End of the Year Wrap Up

Since the end of the fiscal year on September 30, 2017, the government has been operating on a series of continuing resolutions (CRs) that have maintained the FY 2017 spending levels for all federal agencies and programs.  The current CR expires on Friday, December 22, and Congress is expected to pass another CR into January, 2018. Progress towards finalizing the FY 2018 appropriations process is contingent on successful negotiations that are still underway on top line FY 2018 spending levels for both defense and non-defense spending. It will take several weeks for the Appropriations committee to prepare final FY 2018 spending bills once the FY 2018 spending levels are established. It is hoped that negotiations on the FY 2018 spending levels can be completed by December 22. The CR extension would then give the Committee the time to finish the bills, and the Congress the necessary time to pass the bills.
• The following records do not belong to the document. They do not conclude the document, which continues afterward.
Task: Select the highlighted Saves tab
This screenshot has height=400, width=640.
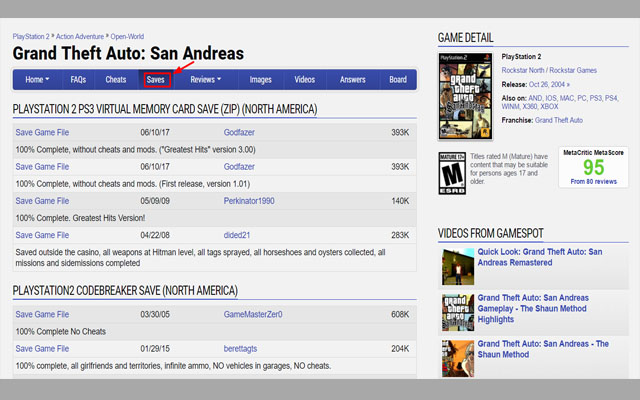Action: (156, 79)
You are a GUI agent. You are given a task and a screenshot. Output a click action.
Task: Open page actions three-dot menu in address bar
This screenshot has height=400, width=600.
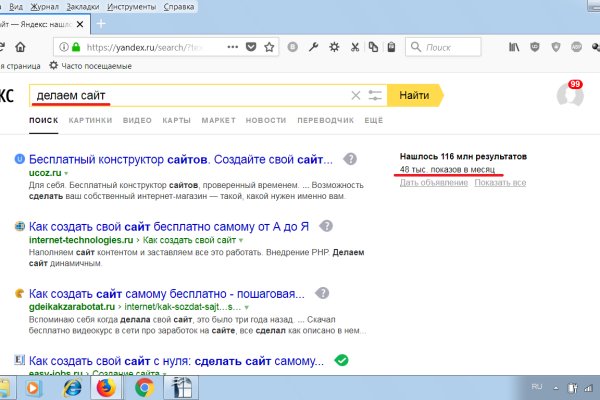point(232,47)
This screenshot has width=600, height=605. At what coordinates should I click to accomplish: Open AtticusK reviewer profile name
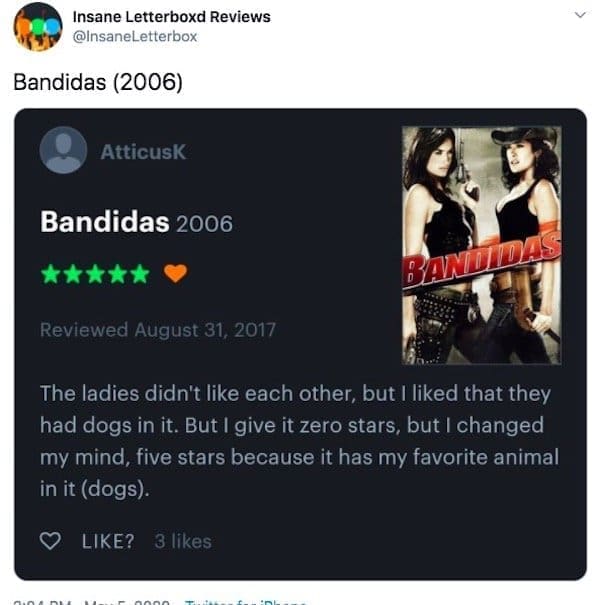click(143, 152)
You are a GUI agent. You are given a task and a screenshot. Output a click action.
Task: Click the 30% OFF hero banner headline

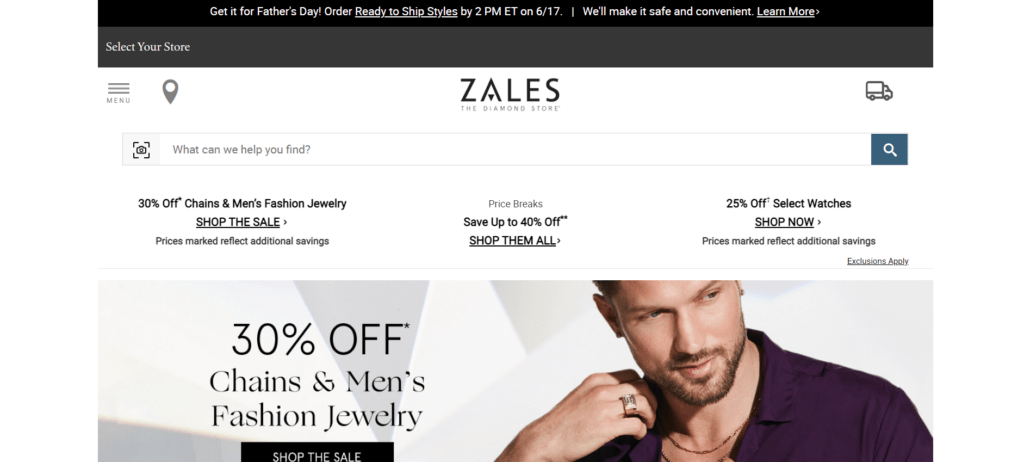(x=320, y=340)
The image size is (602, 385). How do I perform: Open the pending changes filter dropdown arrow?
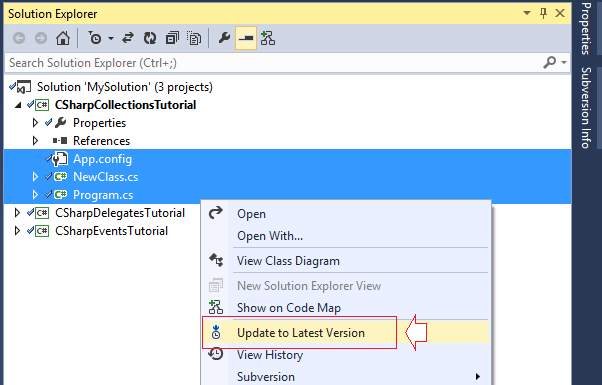click(x=111, y=38)
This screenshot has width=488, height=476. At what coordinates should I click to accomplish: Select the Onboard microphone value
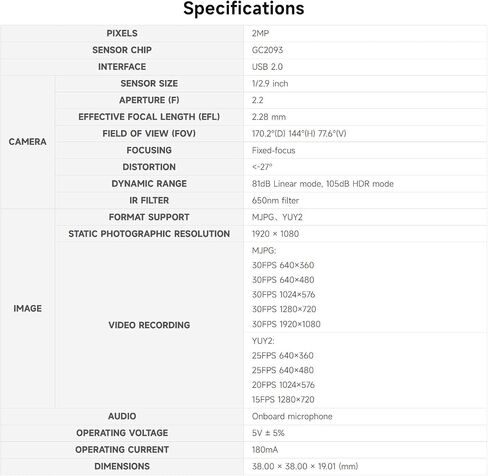[x=292, y=416]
One item that has slowed the negotiations is the insistence by the Democrats for equal increases for both Defense and Non-Defense spending, and their insistence on the inclusion of several, "must pass" items including: legislation to reauthorize the federal Children’s Health Insurance Program, and accompanying measures to reauthorize Community Health Centers and the National Health Service Corps; and, legislation to postpone scheduled cuts to Disproportionate Share Hospitals (DSH). 
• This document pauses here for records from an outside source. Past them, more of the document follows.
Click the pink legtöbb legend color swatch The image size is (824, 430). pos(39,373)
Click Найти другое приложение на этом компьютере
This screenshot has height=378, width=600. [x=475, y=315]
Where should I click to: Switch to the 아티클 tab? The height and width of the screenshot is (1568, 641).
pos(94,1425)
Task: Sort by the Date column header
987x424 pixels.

Some House Republicans are demanding that the next CR fully fund defense through FY 2018, using the levels included in the FY 2018 House Defense Appropriations bill, while keeping the remaining agencies at the FY 2017 level into January.  Democrats are staunchly against this idea and will not support FY 18 funding for DOD to move forward without finishing the remaining appropriations bills.  In the end, it is most likely that a government shutdown will be avoided by extending the CR as necessary. 

Tax Reform-
With the Republican majority’s preoccupation with tax reform, Appropriations and other legislation has not been a priority.  With the Republicans desperate for a legislative win, Republican leadership and the White House are pushing hard for there to be a final bill signed before Christmas. As of this writing, both House and Senate Republicans have passed versions of tax reform legislation on party line votes without any support from Democrats.  While final passage of the Tax Reform bill seems likely, some uncertainty remains, particularly on the Senate side.  Several Republican Senators voted for the initial Senate bill based on promises by leadership that have not been kept in the final conferenced bill. For example, Senator Susan Collins (R-ME) was promised the passage of two bills as a condition of her “yes” vote. These bills (the Alexander-Murray legislation that would restore cost sharing subsidies and a “reinsurance” bill that would help cover costs and reduce premiums for individuals with expensive health conditions) have not been passed and are objected to by the House.  The Senate can only afford to lose two Republican votes for the measure to pass and Senator Bob Corker has already said he will not vote for the final bill.